THE TASK:
Lines from the one containing "Instruction: Launch File" through the final line of the records below are needed, copied exactly, with no pictures.

** DATA TO USE follows **

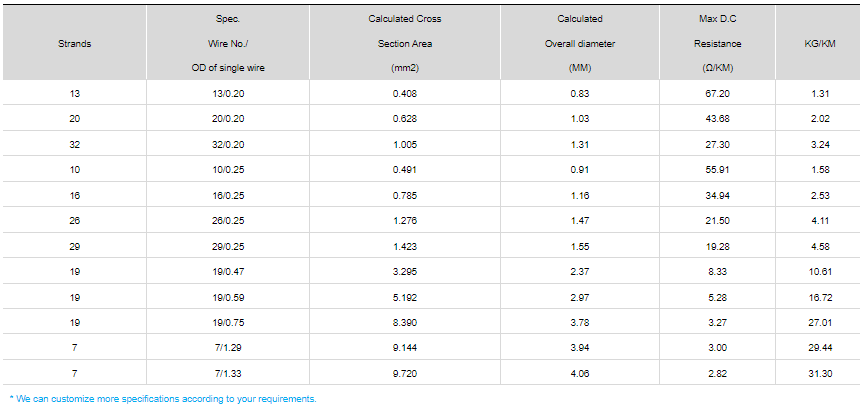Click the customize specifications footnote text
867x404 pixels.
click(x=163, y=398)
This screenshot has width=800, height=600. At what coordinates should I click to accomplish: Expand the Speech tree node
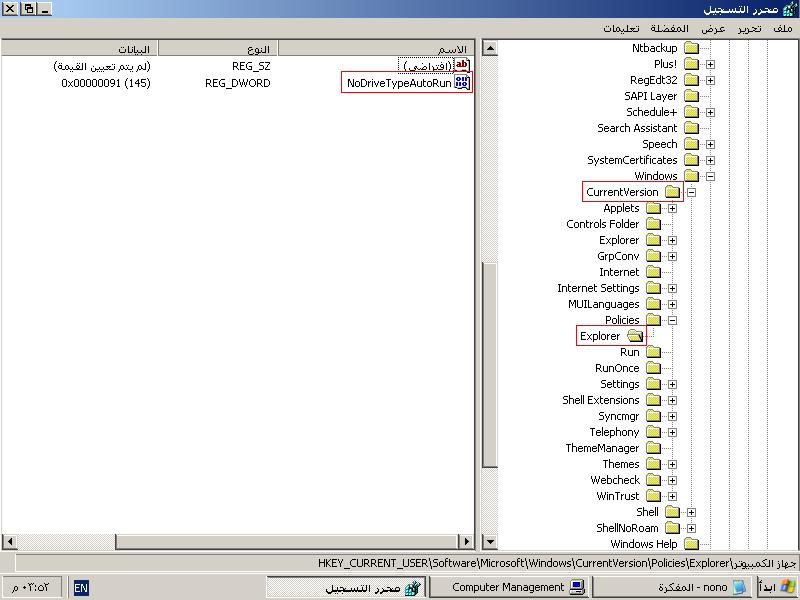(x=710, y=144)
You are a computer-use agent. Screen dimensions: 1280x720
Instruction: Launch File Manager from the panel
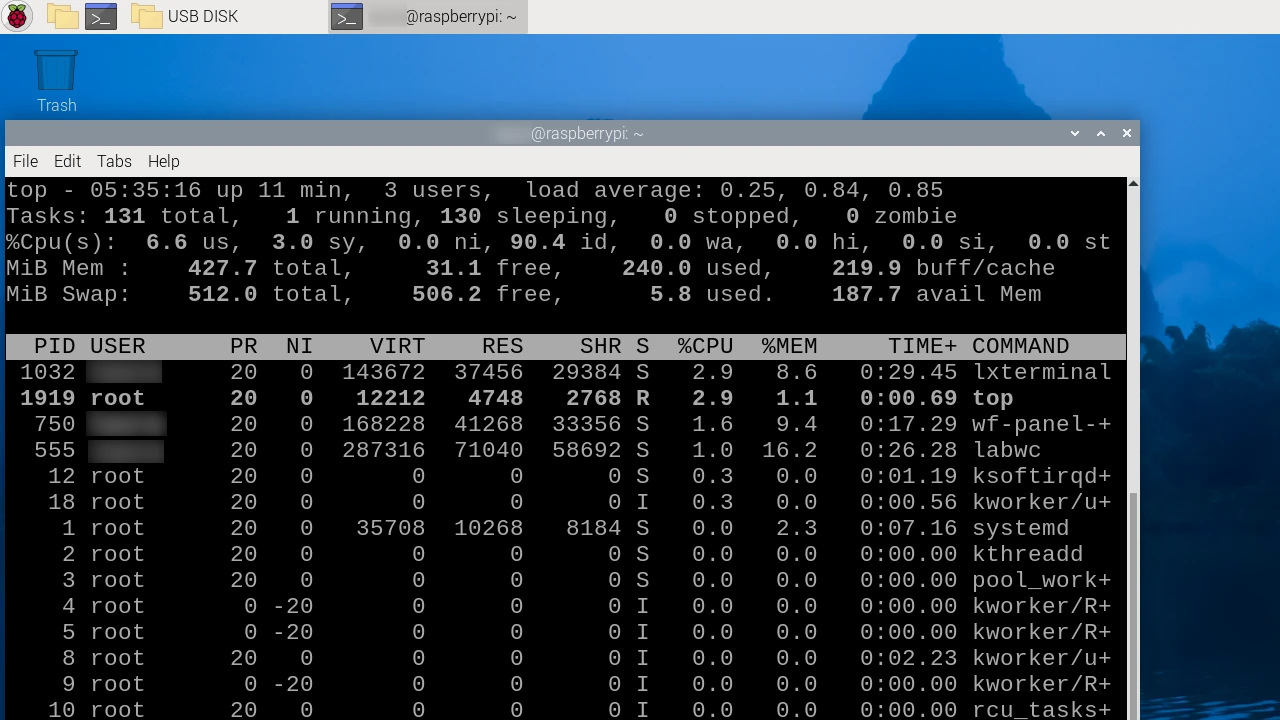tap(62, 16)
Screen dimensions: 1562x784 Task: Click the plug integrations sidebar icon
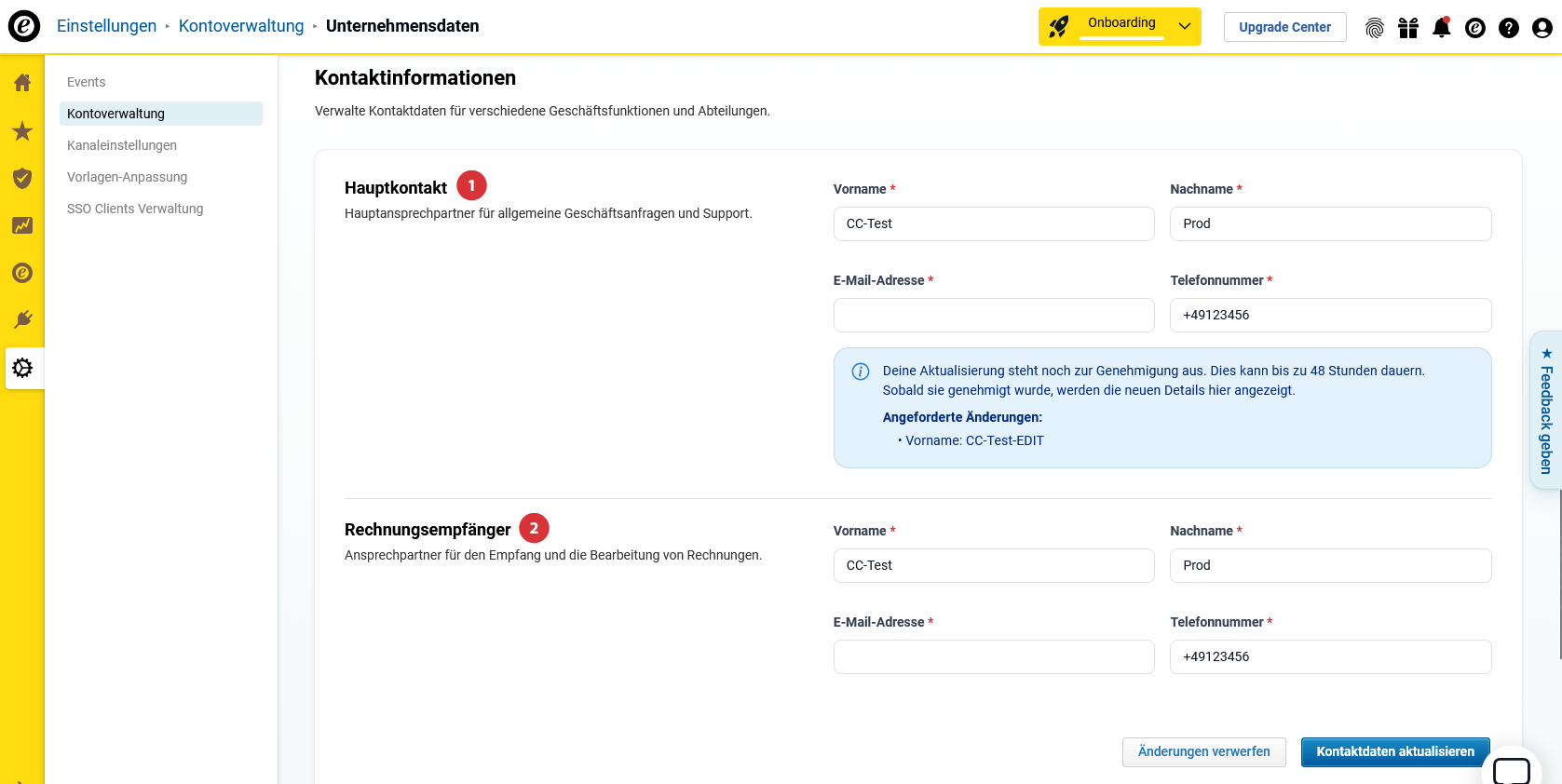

** End of DATA TO USE **

RESULT:
Instruction: Launch File Manager from the panel
tap(62, 16)
Screen dimensions: 1562x784 Task: Click the plug integrations sidebar icon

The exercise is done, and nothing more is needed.